READING PASSAGE
Greek academia at the heart of sustainable aquaculture
Among the winning projects from EIT Food’s sustainable aquaculture competition, two are linked to Greek universities:
The Sustainable Seafood Processing (SuSeaPro) project will develop novel processing technologies that extend the shelf-life of seafood products, that do not rely on additives or heat treatment, to reduce food loss and waste from farm to fork. The project will also improve food safety and enhance consumer perception by reducing the microbial growth of harmful pathogens. The project is supported by SuSea (The Netherlands), the University of Aarhus (Denmark), and the Agricultural University of Athens, Greece.
Mark Chryssolouris, CEO SuSea, stated that “It is a great honour to have project SuSeaPro accepted into EIT Food’s 2021 Business Plan, especially given the tough competition that we faced! The aim of SuSeaPro is to scale up a processing technology which improves the quality and safety of food. This way we can improve public health by reducing the prevalence of harmful pathogens such as listeria and reduce food waste at the same time.”

AVAILABLE DATA
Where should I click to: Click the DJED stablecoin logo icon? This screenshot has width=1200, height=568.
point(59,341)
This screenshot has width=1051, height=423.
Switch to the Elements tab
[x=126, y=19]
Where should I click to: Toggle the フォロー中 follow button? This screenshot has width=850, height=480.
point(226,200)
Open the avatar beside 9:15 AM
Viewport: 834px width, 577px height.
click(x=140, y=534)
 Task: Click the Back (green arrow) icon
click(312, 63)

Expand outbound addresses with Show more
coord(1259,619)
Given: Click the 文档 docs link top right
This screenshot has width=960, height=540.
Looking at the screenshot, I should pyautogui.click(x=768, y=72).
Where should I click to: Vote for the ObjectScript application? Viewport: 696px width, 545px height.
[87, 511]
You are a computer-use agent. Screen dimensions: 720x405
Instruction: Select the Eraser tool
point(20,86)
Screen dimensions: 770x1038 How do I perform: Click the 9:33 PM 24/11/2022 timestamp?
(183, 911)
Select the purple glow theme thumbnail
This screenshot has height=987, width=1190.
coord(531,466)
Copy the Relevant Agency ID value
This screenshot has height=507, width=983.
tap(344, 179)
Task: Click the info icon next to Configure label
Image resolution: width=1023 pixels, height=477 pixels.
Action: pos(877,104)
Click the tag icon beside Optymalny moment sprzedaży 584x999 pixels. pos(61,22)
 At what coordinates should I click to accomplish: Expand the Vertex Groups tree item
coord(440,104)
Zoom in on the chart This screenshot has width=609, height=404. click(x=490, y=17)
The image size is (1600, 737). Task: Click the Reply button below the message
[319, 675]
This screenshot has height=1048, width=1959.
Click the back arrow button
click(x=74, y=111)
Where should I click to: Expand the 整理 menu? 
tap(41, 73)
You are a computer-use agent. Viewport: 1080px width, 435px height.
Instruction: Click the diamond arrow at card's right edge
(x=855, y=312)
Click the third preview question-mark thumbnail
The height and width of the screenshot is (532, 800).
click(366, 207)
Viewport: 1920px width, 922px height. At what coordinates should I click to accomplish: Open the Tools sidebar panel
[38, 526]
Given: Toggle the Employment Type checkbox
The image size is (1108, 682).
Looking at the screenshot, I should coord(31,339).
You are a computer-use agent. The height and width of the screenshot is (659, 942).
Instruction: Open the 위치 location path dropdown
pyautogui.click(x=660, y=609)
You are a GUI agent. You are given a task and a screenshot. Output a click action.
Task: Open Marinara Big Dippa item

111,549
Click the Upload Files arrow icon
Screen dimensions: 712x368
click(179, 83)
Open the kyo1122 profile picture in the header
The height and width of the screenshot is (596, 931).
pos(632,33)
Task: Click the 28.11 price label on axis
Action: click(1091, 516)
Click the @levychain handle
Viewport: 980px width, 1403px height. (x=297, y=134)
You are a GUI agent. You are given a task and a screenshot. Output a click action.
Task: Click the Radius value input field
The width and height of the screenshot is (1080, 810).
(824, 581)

TASK ITEM
Reproduce the passage on Greek academia and sustainable aquaculture in full, word for word, including its heading.

REPLY TO THE EXERCISE
Greek academia at the heart of sustainable aquaculture
Among the winning projects from EIT Food’s sustainable aquaculture competition, two are linked to Greek universities:
The Sustainable Seafood Processing (SuSeaPro) project will develop novel processing technologies that extend the shelf-life of seafood products, that do not rely on additives or heat treatment, to reduce food loss and waste from farm to fork. The project will also improve food safety and enhance consumer perception by reducing the microbial growth of harmful pathogens. The project is supported by SuSea (The Netherlands), the University of Aarhus (Denmark), and the Agricultural University of Athens, Greece.
Mark Chryssolouris, CEO SuSea, stated that “It is a great honour to have project SuSeaPro accepted into EIT Food’s 2021 Business Plan, especially given the tough competition that we faced! The aim of SuSeaPro is to scale up a processing technology which improves the quality and safety of food. This way we can improve public health by reducing the prevalence of harmful pathogens such as listeria and reduce food waste at the same time.”